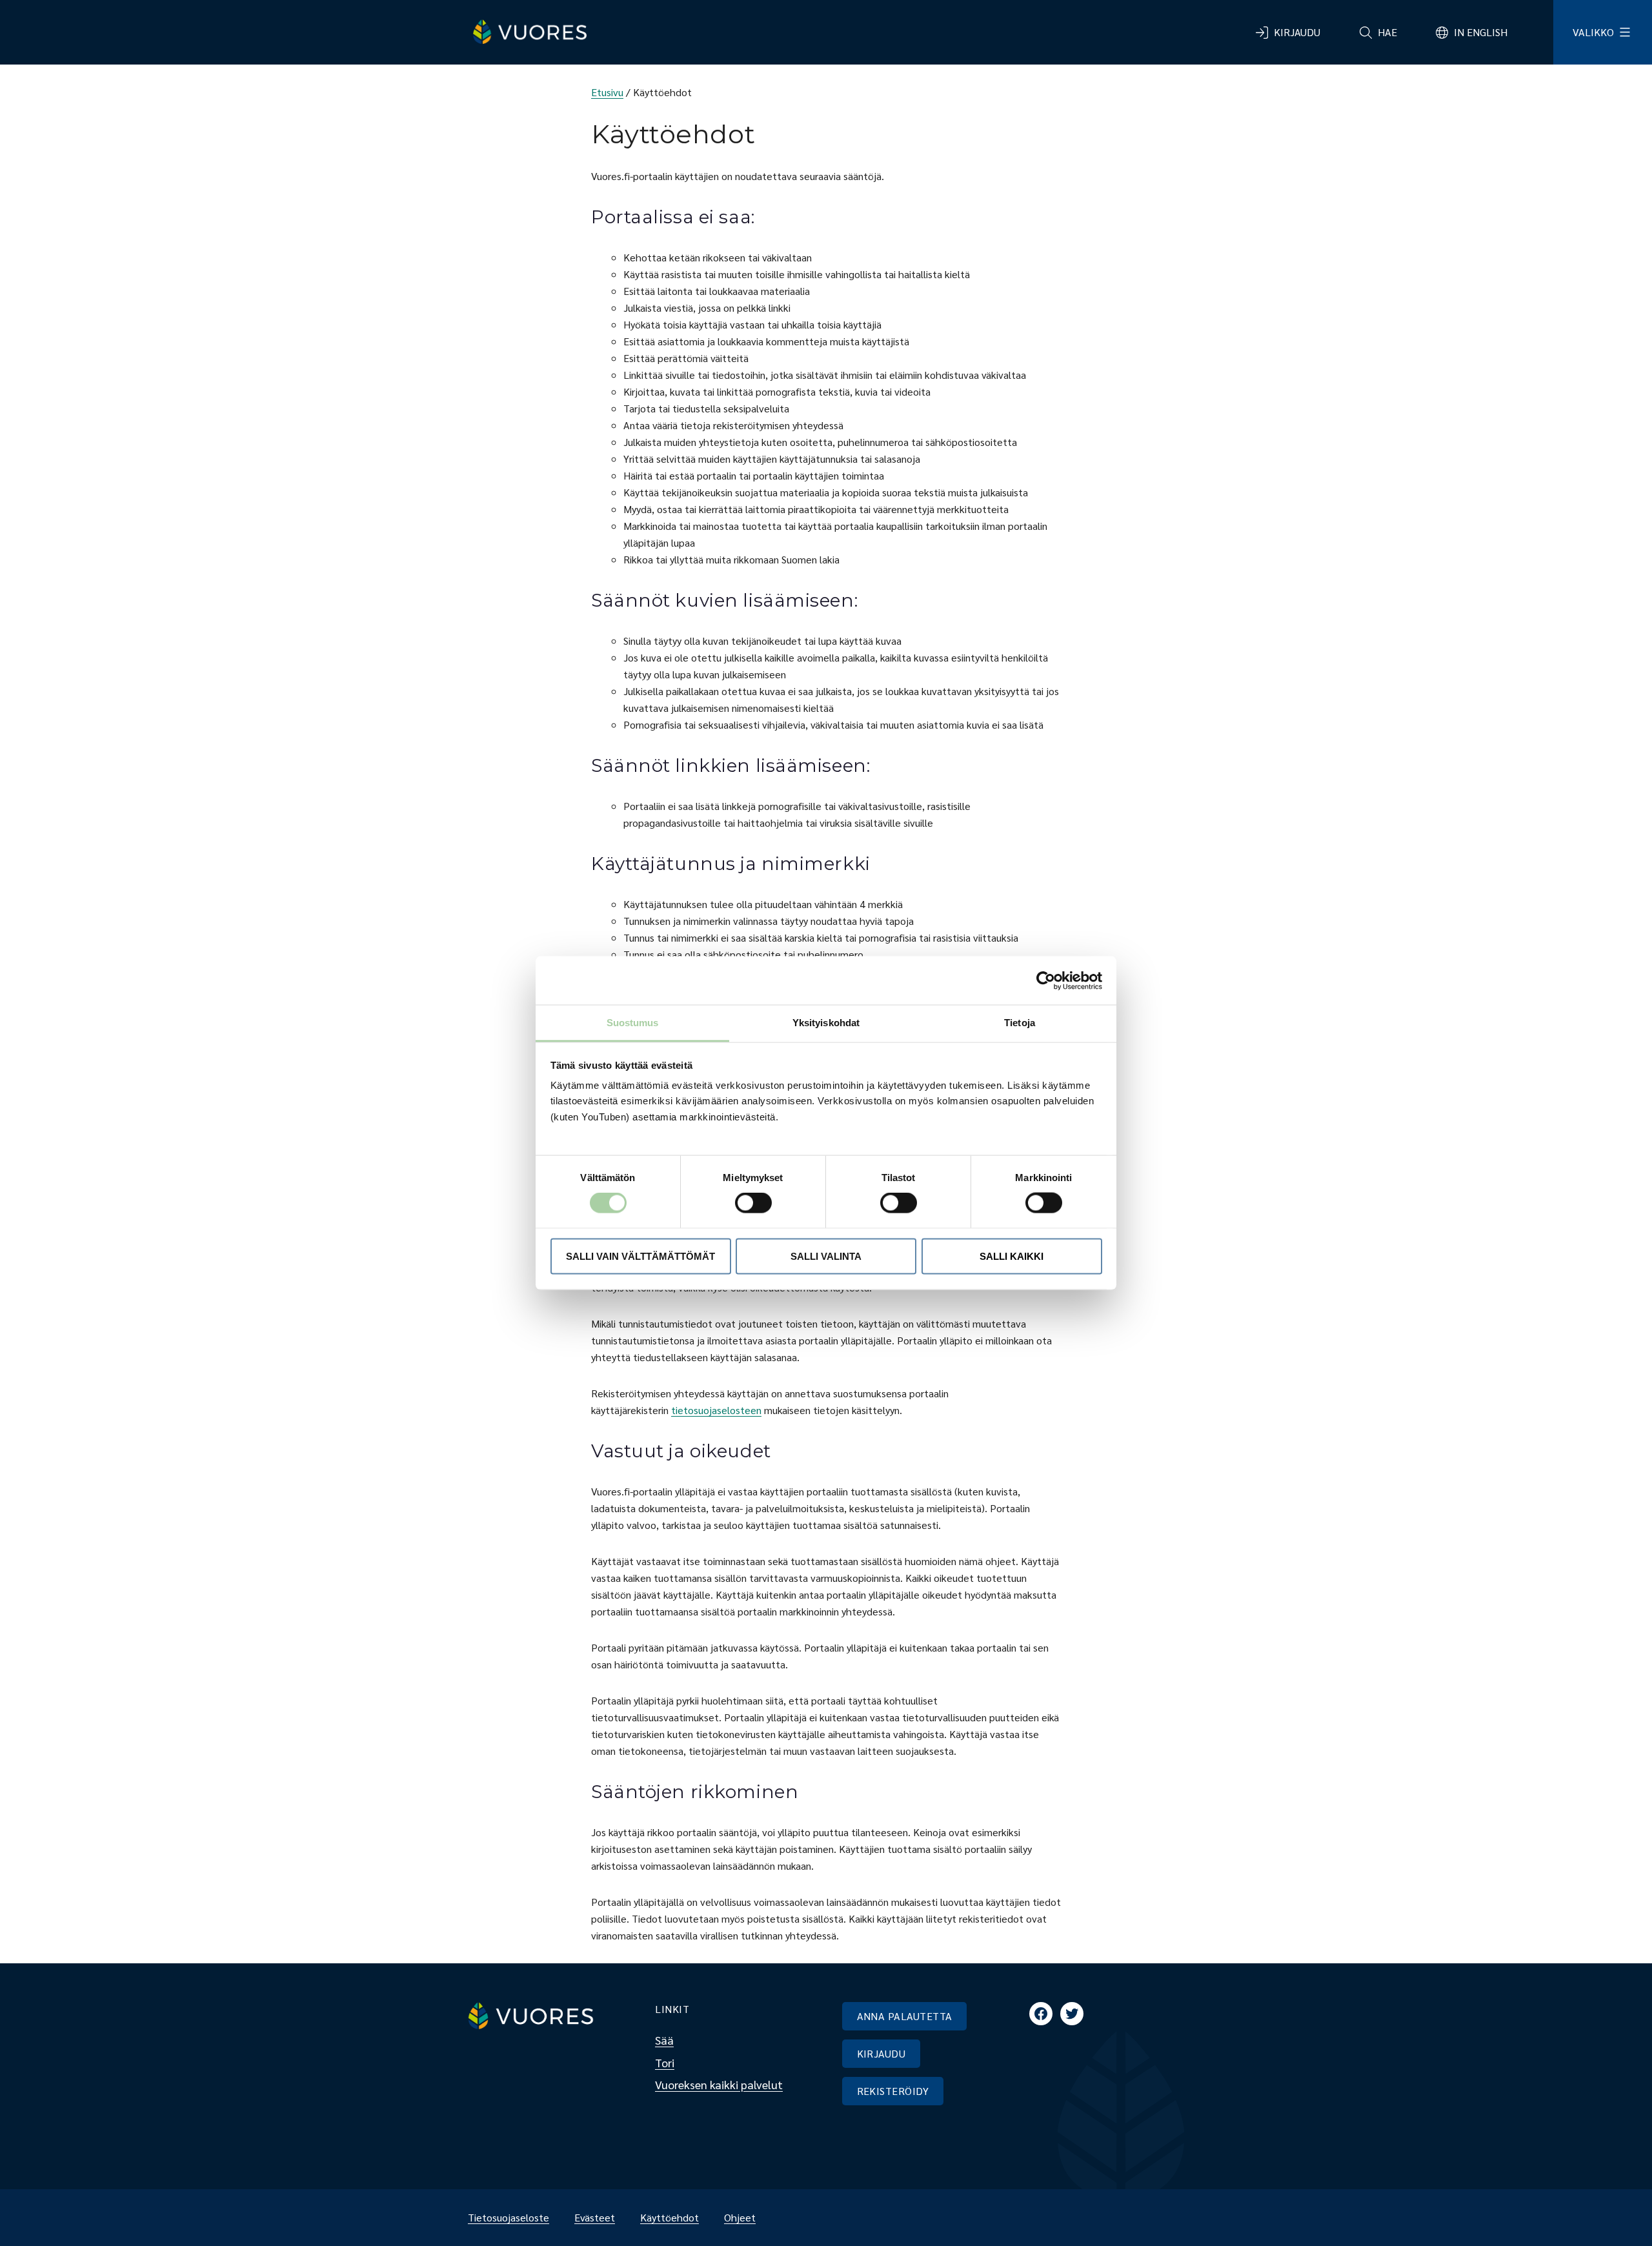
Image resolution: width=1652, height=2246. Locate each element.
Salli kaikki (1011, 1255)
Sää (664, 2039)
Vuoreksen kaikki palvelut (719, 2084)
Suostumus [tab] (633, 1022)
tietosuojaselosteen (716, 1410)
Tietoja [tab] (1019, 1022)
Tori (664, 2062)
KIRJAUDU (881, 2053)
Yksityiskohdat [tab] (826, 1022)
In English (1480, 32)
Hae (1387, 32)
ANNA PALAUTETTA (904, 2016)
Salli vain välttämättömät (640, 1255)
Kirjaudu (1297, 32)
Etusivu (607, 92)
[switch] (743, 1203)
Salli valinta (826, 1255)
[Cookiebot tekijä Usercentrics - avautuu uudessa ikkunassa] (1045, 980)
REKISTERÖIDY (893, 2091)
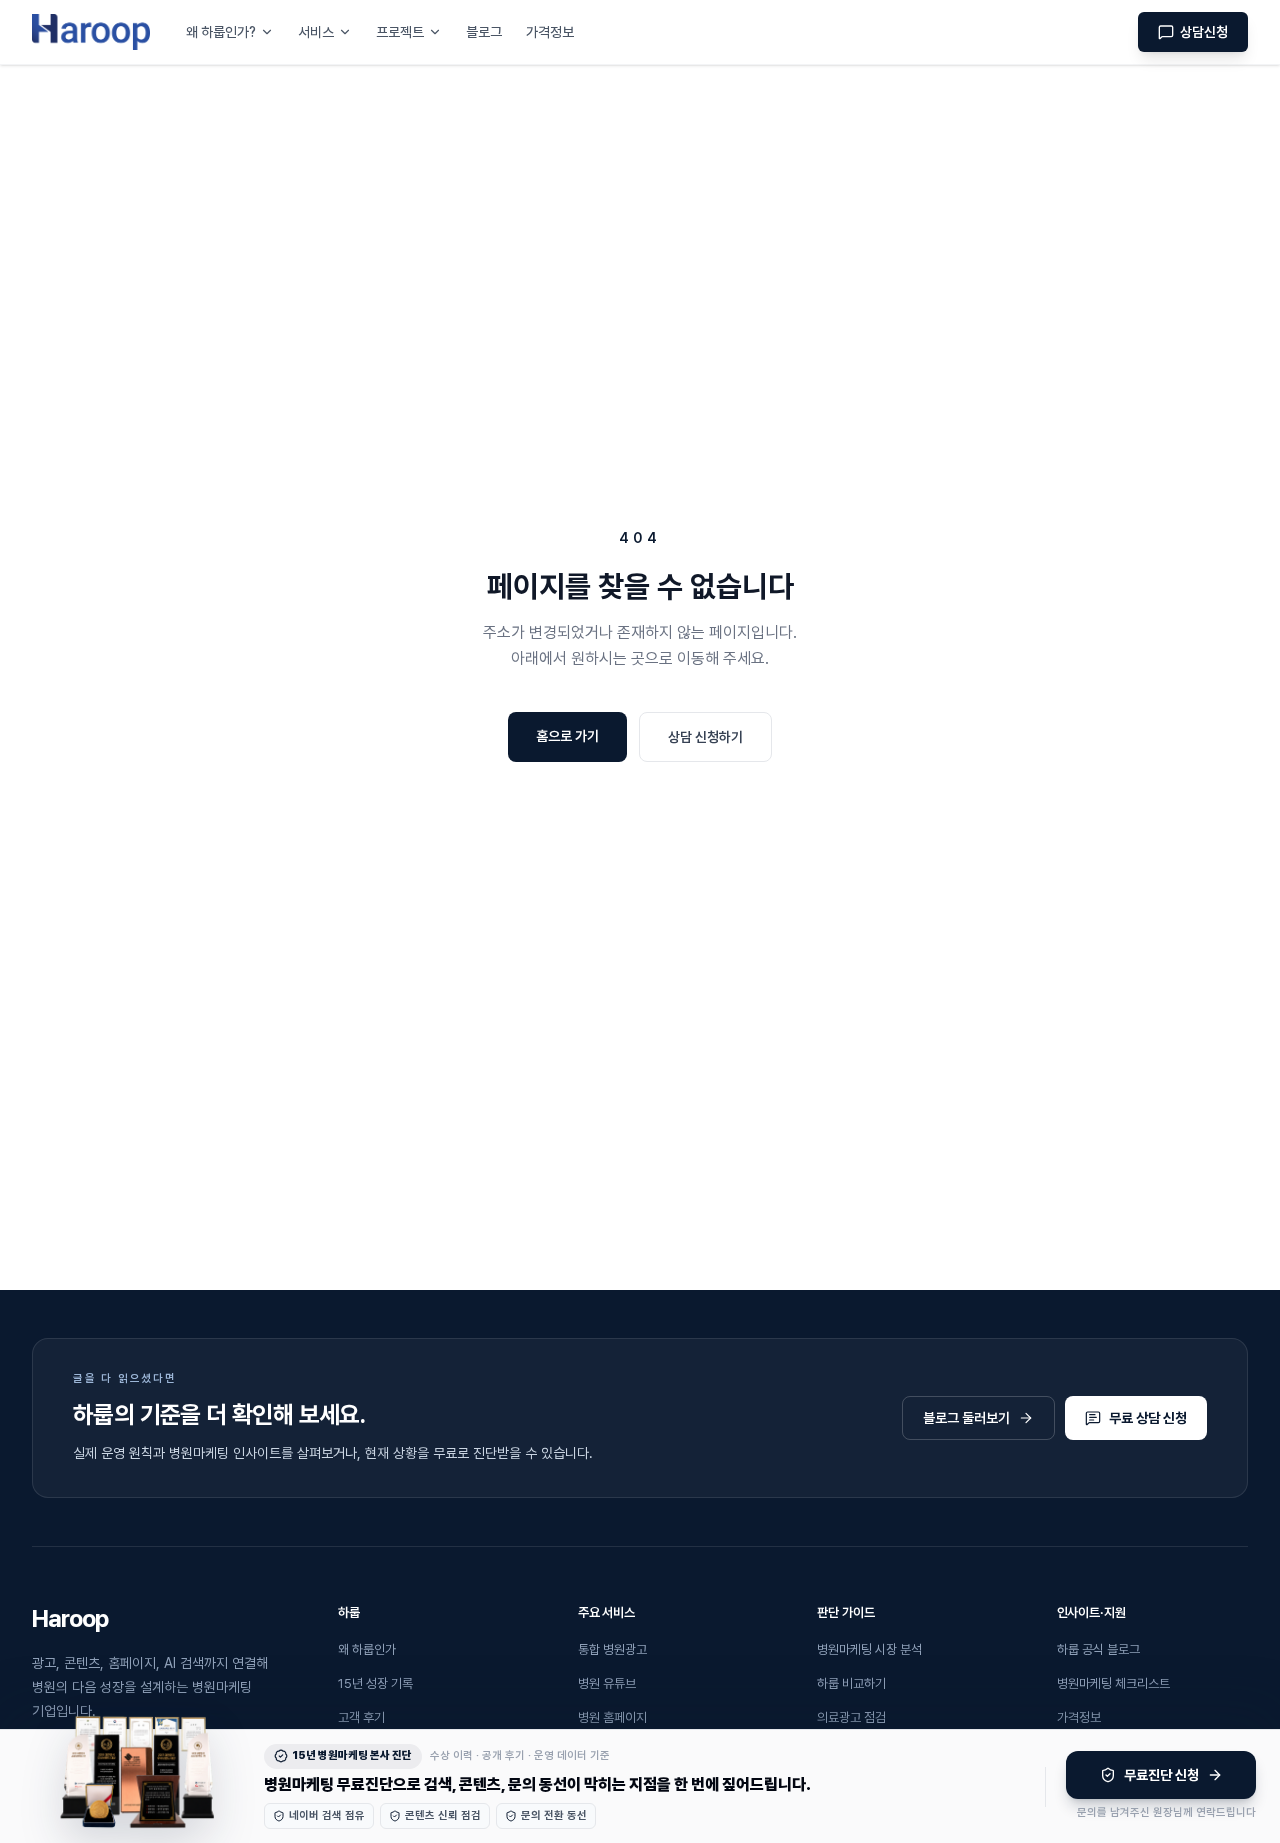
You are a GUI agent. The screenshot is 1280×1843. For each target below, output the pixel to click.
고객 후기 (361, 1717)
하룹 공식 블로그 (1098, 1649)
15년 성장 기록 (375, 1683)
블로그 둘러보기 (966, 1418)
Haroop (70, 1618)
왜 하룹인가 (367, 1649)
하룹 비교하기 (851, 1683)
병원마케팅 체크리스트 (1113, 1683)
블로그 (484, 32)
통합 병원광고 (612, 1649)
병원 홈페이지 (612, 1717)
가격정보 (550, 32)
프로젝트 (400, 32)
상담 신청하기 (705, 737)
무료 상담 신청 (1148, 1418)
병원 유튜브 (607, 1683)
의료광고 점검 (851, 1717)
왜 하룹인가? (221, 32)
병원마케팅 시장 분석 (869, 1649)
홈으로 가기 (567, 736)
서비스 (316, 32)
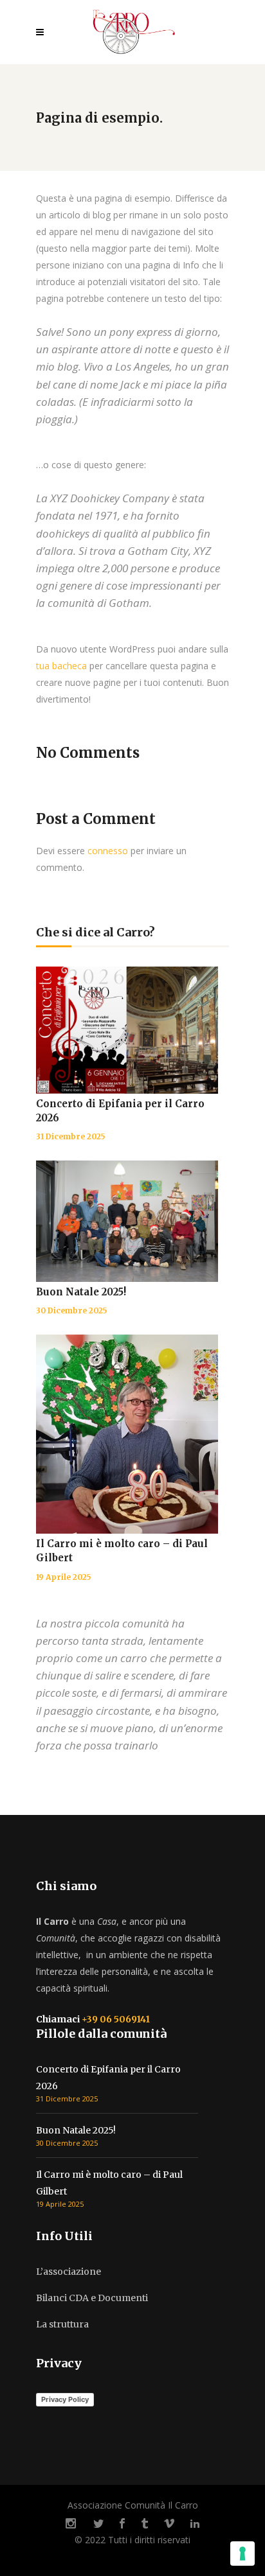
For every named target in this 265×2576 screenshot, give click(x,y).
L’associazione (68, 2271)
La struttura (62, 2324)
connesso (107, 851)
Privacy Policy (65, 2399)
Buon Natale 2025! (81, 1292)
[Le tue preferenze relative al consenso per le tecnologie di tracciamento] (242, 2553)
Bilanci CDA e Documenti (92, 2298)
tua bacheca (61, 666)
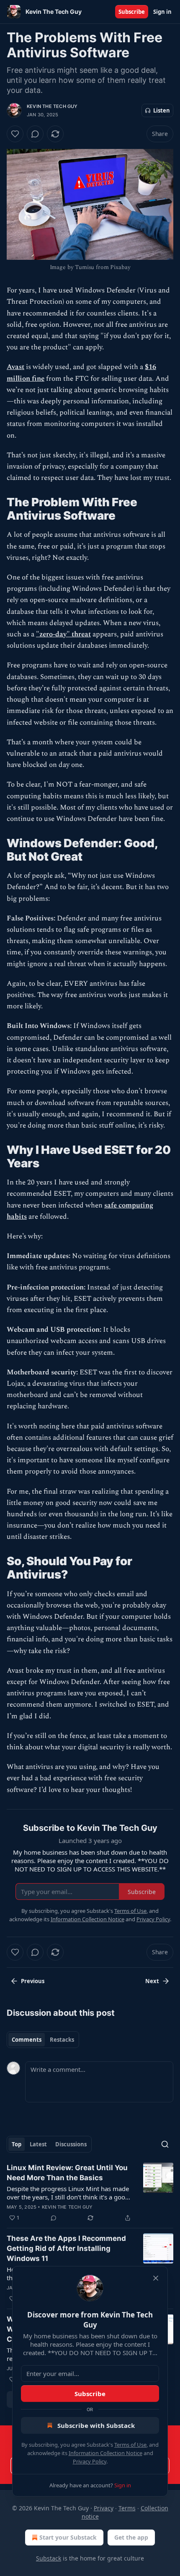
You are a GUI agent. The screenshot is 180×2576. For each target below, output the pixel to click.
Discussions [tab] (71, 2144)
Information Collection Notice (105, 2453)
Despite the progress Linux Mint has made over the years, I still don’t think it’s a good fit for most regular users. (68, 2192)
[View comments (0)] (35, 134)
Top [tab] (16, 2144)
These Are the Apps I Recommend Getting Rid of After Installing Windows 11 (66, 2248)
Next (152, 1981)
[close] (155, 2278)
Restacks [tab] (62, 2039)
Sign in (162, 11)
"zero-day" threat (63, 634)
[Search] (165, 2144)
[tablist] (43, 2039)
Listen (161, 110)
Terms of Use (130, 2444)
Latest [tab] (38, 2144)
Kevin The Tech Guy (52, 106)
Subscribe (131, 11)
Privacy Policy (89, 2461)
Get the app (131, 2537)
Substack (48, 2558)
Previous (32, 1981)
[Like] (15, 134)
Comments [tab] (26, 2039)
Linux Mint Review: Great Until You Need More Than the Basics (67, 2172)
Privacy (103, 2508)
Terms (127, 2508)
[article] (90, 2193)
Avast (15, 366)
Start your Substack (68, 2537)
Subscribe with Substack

*Task to carry out*
Omit the pictures, then extract verbatim only those lines that fall between the line containing "connesso (107, 851)" and the final line of the records above, both included.

*Answer section*
connesso (107, 851)
Privacy Policy (65, 2399)
Buon Natale 2025! (81, 1292)
[Le tue preferenze relative al consenso per le tecnologie di tracciamento] (242, 2553)
Bilanci CDA e Documenti (92, 2298)
tua bacheca (61, 666)
You are a GUI agent. The screenshot is 180×2576. For each target below, output the pixel to click.
Discussions [tab] (71, 2144)
Information Collection Notice (105, 2453)
Despite the progress Linux Mint has made over the years, I still don’t think it’s a good fit for most regular users. (68, 2192)
[View comments (0)] (35, 134)
Top [tab] (16, 2144)
These Are the Apps I Recommend Getting Rid of After Installing Windows 11 (66, 2248)
Next (152, 1981)
[close] (155, 2278)
Restacks [tab] (62, 2039)
Sign in (162, 11)
"zero-day" threat (63, 634)
[Search] (165, 2144)
[tablist] (43, 2039)
Listen (161, 110)
Terms of Use (130, 2444)
Latest [tab] (38, 2144)
Kevin The Tech Guy (52, 106)
Subscribe (131, 11)
Privacy Policy (89, 2461)
Get the app (131, 2537)
Substack (48, 2558)
Previous (32, 1981)
[Like] (15, 134)
Comments [tab] (26, 2039)
Linux Mint Review: Great Until You Need More Than the Basics (67, 2172)
Privacy (103, 2508)
Terms (127, 2508)
[article] (90, 2193)
Avast (15, 366)
Start your Substack (68, 2537)
Subscribe with Substack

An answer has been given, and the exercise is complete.